I looked out over the cliff at the blue mountains rising opposite us. Their tree-poked lines sloping through the gray-clouded sky. I couldn't get over how beautiful and perfect this day was. I could have missed this day, I thought. It wasn't until I actually thought that I would be transferring that I truly began to appreciate where I was. It wasn't until I thought I would be forced to leave that I didn't want to. I'd complained plenty of times that the mountains weren't like mountains at all--that they were like large hills, instead. I'd complained about the climate and the humidity. I hated that I could never see the sky because my location in the hills and all the trees were always obstructing my view. I didn't like that I couldn't see stars. 

And then one day, sometime in October, I realized that I may have to leave. It was during a phone conversation with my father that I found out. All phone conversations with my family are about the same. We talk about how church is going, how school is going, and what latest illness has Mom bedridden. So, when Dad had been telling me about Mom being ill, I didn't think it was anything different from what we'd experienced before. Except on this particular day, Dad let it slip that this time, it was different. It think I've subconsciously blocked out how this came about and what exactly was said. All I remember is that I felt my parents had lied to me.
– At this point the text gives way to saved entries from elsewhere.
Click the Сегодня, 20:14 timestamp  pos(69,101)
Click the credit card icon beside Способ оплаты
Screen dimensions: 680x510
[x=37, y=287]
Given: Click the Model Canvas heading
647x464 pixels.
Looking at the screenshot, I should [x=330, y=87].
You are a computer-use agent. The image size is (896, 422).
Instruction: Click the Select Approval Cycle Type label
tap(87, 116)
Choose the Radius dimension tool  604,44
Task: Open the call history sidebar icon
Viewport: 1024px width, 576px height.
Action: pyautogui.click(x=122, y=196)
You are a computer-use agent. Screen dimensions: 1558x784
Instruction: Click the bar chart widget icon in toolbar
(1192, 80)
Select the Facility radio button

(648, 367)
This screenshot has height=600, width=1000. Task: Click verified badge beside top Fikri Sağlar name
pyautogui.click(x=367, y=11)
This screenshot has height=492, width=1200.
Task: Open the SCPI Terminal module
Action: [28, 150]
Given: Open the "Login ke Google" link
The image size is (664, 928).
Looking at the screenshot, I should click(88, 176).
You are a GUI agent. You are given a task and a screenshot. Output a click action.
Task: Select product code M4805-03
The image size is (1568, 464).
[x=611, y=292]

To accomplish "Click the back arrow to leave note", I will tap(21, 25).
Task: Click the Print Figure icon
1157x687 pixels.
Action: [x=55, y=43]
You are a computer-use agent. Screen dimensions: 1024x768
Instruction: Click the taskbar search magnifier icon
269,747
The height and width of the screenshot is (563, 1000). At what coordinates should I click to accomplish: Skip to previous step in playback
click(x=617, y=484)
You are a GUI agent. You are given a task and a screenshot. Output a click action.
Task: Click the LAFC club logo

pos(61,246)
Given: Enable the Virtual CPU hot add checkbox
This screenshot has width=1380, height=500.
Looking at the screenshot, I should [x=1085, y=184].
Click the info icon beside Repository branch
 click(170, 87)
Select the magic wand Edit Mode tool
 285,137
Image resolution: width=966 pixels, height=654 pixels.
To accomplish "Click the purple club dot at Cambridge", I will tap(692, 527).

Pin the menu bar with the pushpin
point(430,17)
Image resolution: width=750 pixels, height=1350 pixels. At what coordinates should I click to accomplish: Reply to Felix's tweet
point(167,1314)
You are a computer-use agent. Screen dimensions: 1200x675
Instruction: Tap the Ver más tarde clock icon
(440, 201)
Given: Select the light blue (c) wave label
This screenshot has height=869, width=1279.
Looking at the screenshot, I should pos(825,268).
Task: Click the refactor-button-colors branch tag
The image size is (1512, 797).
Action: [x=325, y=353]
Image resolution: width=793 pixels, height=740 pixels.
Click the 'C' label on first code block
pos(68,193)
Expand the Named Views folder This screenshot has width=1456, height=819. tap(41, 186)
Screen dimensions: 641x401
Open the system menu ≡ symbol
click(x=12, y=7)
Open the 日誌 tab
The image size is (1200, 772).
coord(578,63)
I felt they had played down the seriousness of my mother's current condition, because before this conversation, I wasn't concerned. Now, I was scared. And angry. I was angry at myself and my family. I thought How could they not tell me?  and I was angry with myself for abandoning my family. They needed me. Dad was trying to do it on his own. Neither of my brothers could or would help; and here I was, leaving them to fend for themselves. 

That's when I started making preparations to transfer. I'd go live at home and attend school at the nearest university. I'd go back to my old job and take care of Mom. It would almost be like high school all over again. 

I could hear the relief in my father's voice when I told him I'd filled out the transfer application, but I still struggled with the decision. Something told me to stay, but guilt made me want to leave. As I sat next to my friend on the mountain, I realized that I hadn't wanted to leave because of that very moment and what it meant to me--all the things it signified. When I thought about transferring, I suddenly didn't want to leave the landscape about which I'd previously complained, the landscape I was now witnessing. And I didn't want to leave the friendships I'd formed, especially the one with the person sitting next to me.